Since we haven't really been able to contain the entire flood of announcements regarding the GeForce GTX 570 that followed NVIDIA's official unveiling of the second 500 series card, we continue our coverage today, starting with Point of View, who's released no less than three GTX 570 models onto the market, two of which provide various degrees of factory overclocking. So, beside the basic GeForce GTX 570 graphics card configuration, which, as you'll see a bit later on, adheres closely to the reference design, POV has also rolled out two TGT/POV Overclocked variants, namely the POV GeForce GTX570 Charged and Ultra Charged.

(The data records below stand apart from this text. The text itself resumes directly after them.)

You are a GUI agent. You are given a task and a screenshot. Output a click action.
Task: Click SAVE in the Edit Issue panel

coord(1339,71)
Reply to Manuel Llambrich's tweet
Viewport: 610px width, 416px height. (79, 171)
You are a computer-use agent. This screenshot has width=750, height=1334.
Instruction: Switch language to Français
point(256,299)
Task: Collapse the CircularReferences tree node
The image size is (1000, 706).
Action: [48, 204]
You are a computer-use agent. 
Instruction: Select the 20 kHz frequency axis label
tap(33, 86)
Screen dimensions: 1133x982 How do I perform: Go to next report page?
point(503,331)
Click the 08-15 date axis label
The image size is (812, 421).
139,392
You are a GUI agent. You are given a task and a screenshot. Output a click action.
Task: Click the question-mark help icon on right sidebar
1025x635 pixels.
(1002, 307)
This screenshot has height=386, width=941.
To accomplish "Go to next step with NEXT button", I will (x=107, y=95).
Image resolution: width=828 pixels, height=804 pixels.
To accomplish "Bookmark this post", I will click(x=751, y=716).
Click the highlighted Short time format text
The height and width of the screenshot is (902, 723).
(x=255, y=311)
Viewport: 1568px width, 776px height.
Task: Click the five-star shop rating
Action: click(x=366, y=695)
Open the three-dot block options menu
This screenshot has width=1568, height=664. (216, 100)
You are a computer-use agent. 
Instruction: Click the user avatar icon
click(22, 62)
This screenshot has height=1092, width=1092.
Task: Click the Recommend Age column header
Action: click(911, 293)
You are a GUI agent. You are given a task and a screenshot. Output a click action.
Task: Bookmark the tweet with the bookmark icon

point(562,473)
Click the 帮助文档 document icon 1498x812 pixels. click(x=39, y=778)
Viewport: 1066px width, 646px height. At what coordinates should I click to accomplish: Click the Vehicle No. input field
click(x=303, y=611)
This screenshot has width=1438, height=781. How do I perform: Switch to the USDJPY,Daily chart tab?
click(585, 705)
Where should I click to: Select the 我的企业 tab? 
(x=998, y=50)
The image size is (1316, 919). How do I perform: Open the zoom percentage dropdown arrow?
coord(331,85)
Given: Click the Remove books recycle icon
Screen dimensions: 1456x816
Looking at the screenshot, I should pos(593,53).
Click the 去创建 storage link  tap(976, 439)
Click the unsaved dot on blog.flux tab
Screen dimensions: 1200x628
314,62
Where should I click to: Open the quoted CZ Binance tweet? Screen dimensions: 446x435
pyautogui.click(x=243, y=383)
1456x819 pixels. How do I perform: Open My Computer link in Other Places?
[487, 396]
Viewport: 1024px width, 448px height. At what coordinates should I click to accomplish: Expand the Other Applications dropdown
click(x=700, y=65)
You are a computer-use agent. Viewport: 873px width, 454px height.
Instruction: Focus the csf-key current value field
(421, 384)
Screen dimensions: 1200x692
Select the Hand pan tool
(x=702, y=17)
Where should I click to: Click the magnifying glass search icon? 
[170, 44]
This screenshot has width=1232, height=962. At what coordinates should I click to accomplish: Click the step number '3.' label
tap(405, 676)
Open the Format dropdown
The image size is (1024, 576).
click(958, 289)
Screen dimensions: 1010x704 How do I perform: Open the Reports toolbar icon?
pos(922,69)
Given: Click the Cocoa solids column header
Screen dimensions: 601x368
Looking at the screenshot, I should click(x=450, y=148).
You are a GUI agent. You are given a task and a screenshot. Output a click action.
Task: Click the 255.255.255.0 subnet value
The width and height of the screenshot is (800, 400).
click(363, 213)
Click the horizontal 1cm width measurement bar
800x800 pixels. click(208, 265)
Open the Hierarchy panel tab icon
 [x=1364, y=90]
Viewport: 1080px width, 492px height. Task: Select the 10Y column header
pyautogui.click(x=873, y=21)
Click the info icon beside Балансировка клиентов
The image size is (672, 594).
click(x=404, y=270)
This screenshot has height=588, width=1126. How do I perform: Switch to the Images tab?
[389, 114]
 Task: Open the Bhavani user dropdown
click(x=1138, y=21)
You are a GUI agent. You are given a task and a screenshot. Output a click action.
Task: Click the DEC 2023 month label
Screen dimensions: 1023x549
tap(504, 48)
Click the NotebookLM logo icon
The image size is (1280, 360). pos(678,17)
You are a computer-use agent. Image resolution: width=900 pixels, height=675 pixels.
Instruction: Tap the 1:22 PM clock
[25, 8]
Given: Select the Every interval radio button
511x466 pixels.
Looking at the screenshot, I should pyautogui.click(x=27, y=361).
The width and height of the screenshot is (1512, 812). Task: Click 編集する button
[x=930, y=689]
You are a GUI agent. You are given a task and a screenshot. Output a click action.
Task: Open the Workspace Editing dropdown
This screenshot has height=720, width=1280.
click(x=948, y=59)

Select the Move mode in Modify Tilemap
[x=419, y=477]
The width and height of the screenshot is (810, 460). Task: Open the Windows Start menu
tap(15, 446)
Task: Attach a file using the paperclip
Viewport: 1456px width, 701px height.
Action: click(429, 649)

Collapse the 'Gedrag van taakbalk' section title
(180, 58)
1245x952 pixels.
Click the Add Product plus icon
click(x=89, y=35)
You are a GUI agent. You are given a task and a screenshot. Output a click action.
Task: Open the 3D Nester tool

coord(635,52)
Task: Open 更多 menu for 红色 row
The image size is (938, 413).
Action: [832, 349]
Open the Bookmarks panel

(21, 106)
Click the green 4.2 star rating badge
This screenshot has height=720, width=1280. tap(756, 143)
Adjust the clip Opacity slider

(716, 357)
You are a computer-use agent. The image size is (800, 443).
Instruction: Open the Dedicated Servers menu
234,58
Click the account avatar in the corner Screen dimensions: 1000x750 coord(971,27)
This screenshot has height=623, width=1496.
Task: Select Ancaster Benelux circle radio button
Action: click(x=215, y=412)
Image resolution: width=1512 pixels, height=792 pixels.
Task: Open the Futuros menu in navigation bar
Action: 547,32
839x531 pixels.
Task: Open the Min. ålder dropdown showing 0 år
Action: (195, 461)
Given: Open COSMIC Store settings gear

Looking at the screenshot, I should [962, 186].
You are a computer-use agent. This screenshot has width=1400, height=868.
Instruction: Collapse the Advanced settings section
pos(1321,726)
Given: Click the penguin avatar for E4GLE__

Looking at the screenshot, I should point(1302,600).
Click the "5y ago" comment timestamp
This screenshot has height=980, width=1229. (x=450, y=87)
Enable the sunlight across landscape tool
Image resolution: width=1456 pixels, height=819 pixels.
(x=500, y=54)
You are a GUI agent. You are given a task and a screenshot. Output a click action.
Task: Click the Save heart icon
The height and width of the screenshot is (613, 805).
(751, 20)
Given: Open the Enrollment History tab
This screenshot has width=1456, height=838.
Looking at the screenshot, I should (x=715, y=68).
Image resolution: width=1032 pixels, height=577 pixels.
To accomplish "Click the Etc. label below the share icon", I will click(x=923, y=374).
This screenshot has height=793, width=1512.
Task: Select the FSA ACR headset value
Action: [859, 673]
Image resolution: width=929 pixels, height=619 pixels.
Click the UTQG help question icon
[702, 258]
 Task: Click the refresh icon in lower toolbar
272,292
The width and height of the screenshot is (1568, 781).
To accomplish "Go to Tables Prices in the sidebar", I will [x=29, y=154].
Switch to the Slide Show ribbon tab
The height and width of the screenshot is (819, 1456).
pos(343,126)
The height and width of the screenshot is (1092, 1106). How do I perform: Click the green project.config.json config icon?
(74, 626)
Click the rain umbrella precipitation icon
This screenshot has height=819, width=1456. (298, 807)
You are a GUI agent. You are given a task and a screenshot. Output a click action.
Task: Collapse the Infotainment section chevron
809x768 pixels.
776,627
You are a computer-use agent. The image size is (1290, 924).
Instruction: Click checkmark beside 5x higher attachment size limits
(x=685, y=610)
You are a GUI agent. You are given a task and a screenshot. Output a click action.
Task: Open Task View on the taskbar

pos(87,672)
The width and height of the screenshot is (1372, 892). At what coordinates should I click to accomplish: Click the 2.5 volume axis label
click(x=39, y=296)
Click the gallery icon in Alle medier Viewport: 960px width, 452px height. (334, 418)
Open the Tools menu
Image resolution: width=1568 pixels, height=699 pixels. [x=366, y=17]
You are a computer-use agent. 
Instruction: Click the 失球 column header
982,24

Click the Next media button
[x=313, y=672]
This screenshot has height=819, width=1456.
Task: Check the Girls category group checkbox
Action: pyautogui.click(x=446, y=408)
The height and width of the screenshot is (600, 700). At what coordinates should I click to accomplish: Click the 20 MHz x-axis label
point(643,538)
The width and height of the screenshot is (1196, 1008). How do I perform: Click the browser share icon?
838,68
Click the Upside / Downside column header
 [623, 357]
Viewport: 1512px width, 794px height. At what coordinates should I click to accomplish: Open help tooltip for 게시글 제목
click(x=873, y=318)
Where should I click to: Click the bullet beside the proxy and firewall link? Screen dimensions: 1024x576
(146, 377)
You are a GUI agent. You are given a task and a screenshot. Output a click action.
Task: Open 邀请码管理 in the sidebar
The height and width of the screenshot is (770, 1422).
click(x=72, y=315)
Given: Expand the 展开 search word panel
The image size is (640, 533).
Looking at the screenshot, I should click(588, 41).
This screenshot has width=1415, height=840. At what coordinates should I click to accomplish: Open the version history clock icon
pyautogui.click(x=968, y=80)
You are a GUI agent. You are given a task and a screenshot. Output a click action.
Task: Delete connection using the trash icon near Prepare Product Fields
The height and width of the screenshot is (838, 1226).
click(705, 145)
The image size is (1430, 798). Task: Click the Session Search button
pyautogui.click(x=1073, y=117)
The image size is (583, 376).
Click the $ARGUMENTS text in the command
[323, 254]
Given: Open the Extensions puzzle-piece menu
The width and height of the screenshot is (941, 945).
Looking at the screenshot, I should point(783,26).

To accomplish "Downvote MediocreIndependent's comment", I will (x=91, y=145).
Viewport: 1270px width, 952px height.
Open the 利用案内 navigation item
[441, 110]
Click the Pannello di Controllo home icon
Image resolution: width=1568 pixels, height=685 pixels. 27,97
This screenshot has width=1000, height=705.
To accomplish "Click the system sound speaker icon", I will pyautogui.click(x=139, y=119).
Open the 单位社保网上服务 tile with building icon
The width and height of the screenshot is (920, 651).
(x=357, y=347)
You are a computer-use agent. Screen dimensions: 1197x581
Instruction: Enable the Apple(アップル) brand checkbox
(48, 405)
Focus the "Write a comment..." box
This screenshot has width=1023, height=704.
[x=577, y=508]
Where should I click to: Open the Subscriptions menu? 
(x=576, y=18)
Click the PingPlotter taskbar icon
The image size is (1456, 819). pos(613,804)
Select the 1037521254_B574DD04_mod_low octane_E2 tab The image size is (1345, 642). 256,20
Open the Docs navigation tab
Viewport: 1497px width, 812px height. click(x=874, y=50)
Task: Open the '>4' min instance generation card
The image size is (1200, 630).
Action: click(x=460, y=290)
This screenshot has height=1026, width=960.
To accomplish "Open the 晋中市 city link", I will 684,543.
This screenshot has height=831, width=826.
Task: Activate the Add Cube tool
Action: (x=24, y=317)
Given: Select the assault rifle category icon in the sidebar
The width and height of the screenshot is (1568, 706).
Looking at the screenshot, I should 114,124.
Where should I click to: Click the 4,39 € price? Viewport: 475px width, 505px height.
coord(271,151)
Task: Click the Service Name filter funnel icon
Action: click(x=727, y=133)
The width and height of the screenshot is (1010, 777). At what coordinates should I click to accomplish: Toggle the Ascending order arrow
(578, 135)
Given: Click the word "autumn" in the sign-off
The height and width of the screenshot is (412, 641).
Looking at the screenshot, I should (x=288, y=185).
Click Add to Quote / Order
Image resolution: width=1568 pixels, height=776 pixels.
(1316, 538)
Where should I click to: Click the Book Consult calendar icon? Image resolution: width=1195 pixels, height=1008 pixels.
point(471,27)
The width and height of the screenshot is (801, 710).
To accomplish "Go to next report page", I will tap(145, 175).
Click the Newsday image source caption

So, starting from the bottom, we've got the standard version, whose GPU runs at 732 MHz and uses 1280 MB’s ultrafast GDDR5 memory (running at 3800 Mhz), accompanied by 480 shader cores with an individual shader clock of 1464 MHz.

Furthermore, the card packs a 320-bit memory bus, 2x dual link DVI interfaces, as well as one mini-HDMI interface, for outing content to a Full HD display, while also providing support for the huge array of NVIDIA technologies Fermi cards bring along, such as 3D Vision, 3D Vision Surround, CUDA, Blu-ray playback support etc.

Next in line comes the POV/TGT GeForce GTX 570 Charged mode, whose core clock has been pushed up to 772 Mhz, while the memory clock reaches 3888 Mhz and the shader clock 1544 Mhz.

Nevertheless, the true overclocked monster is the POV/TGT GeForce GTX 570 Ultra Charged, that boasts a core clock of 810 Mhz, a memory clock of 3960 Mhz and a shader clock of 1620 Mhz.

All of the three new GTX 570 cards from Point of View will hit the shelves in the immediate future, pricing being set at 316, 377 and 406 Euro respectively, for the standard, Charged and Ultra Charged versions.